For more information or to become a member of the Fides, Mores, Cultura Legacy Society, call the Advancement Office at 516-921-1047 x 117.
Tax Advantages of Thoughtful Giving
Annual contributions to this campaign are fully tax-deductible (except in the instance of the IRA charitable rollover, further explained below).
IRA Charitable Rollover
In December 2015, Congress passed legislation making the IRA Charitable Rollover permanent. If you have an IRA and are aged 70½ or older, you may utilize the funds in your IRA to make a charitable contribution. When you do so, you may opt to transfer up to $100,000 per year to Our Lady of Mercy Academy. If married, and each spouse has an IRA, then each may gift up to $100,000. As a charitable gift, the transfer must go directly from your IRA administrator to Our Lady of Mercy Academy. The distribution is not reported as income, so there is no adverse income tax effect.
Appreciated Stock or Securities
If you have held stock outside a retirement account for one year or more and were to sell it, the proceeds of the sale would be subject to capital gains tax. However, you can avoid this tax by giving the stock directly to a charitable institution like Our Lady of Mercy Academy. When you do this, you are allowed to take a tax deduction for the full, current market value of the stock. As a charitable institution, Our Lady of Mercy Academy sells the stock immediately and pays no capital gains tax. This results in both a bigger deduction for you and a larger gift to Our Lady of Mercy Academy. To make a gift of stock, please instruct your financial advisor to contact the Advancement Office at (516) 921-1047 (ext.117).

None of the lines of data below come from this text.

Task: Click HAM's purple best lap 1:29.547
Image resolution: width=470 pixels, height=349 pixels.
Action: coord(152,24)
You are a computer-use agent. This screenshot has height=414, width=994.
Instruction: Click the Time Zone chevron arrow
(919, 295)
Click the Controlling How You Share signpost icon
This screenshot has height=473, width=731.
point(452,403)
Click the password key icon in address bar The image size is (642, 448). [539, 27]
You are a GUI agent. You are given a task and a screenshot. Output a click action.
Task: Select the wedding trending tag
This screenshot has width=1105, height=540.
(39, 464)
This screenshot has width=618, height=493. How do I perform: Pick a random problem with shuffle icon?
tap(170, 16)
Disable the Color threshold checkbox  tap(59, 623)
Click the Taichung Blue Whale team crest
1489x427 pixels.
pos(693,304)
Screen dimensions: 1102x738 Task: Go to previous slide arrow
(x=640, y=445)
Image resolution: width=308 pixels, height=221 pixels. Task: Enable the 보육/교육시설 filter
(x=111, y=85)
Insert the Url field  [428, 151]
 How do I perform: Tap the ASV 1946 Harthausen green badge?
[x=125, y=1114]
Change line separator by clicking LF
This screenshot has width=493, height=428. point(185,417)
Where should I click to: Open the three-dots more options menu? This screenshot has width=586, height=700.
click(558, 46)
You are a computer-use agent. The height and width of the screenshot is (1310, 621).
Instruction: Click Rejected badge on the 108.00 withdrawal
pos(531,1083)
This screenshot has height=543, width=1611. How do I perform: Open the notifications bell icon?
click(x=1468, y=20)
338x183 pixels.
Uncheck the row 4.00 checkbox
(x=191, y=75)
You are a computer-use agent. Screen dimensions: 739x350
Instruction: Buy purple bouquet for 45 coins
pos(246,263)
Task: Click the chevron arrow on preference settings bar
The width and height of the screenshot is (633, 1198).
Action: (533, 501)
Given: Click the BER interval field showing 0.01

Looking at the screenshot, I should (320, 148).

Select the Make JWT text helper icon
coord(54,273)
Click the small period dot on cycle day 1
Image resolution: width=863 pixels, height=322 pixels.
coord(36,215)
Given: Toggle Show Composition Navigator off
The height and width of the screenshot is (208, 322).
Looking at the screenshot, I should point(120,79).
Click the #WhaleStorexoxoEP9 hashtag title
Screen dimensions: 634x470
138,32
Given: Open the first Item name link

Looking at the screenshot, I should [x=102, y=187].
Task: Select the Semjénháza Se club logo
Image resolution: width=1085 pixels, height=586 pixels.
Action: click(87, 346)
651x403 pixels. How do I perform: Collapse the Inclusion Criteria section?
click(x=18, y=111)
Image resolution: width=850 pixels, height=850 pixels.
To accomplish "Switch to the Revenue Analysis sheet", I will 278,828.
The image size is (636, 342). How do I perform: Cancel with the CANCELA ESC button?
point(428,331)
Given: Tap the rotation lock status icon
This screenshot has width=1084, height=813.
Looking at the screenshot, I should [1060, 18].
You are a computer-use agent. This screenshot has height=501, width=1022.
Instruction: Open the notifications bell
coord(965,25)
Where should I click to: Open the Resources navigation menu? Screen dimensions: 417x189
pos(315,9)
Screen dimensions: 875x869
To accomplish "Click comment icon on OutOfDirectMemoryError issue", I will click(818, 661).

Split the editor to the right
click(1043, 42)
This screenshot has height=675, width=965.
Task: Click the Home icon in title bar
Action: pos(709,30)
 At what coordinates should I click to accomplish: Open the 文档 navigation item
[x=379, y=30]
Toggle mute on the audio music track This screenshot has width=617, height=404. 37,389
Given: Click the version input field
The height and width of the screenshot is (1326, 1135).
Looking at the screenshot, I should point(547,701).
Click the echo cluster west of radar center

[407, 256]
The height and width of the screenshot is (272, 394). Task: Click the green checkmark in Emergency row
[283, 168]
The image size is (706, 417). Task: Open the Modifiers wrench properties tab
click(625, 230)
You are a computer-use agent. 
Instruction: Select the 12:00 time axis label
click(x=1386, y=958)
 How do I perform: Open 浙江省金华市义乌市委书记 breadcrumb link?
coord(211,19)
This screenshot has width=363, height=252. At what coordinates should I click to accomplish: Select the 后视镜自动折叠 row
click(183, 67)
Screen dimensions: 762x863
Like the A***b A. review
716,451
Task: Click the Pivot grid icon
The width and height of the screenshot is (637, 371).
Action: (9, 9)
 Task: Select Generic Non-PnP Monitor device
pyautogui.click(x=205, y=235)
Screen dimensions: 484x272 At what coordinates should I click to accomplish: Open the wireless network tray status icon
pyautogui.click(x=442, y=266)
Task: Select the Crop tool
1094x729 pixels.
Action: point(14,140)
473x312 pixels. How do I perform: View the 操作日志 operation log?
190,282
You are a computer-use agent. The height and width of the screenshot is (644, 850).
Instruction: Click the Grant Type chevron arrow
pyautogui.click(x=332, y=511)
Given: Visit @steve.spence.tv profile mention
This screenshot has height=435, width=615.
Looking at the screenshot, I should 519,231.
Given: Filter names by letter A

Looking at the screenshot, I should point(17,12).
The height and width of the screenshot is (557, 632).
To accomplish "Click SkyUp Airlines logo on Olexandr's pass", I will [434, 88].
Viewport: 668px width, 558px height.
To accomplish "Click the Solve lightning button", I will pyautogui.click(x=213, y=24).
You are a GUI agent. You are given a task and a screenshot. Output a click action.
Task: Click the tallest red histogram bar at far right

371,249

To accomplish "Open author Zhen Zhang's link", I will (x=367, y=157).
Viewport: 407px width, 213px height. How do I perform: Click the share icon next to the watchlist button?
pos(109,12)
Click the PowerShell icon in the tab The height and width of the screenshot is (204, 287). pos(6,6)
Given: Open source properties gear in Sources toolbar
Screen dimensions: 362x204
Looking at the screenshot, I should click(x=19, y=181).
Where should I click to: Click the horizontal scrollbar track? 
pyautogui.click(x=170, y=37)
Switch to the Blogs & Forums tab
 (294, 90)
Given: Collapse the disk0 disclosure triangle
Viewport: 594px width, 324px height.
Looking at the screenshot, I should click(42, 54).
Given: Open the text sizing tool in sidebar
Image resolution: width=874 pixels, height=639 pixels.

Bequests to non-profit institutions are exempt from estate taxation. Gifts may be made in specified dollar amounts or as a percentage of an estate. It is possible to bequeath cash, real estate, stocks, bonds, coins, etc. as they are formally documented through a letter of intent.
Whole or Universal Life Insurance Policies no longer needed for lifestyle protection may be gifted to charitable institutions like Our Lady of Mercy Academy for the cash or surrender value of the policy.
Retirement Plan Benefits that are not distributed to the plan’s owner during his/her lifetime may be subject to both estate tax and income tax upon the owner’s passing. To avoid this “double jeopardy,” consider gifting these assets to the Academy. Simply list Our Lady of Mercy Academy as the beneficiary or contingent beneficiary of all or part of your IRA or retirement plan benefits.
Charitable Trusts allow the donor to place funds in trust to benefit both loved ones and Our Lady of Mercy Academy. In the case of a charitable remainder annuity trust (CRAT), the donor places funds in trust, and the trust in turn pays a fixed dollar amount every year to a beneficiary (usually the donor) for life or for a set number of years. When the trust expires, the remainder becomes a gift to the Academy. Charitable remainder unitrusts (CRUTs) operate on the same principle, but instead pay a set percentage of the trust’s corpus each year to the donor/beneficiary. Charitable lead trusts, on the other hand, provide financial support to one or more charities for a set period of time (such as the lifetime of the donor), with the remaining assets eventually going to family members or other beneficiaries. Depending on how they are set up, charitable trusts can be powerful tools in retirement and estate planning and often carry significant tax benefit.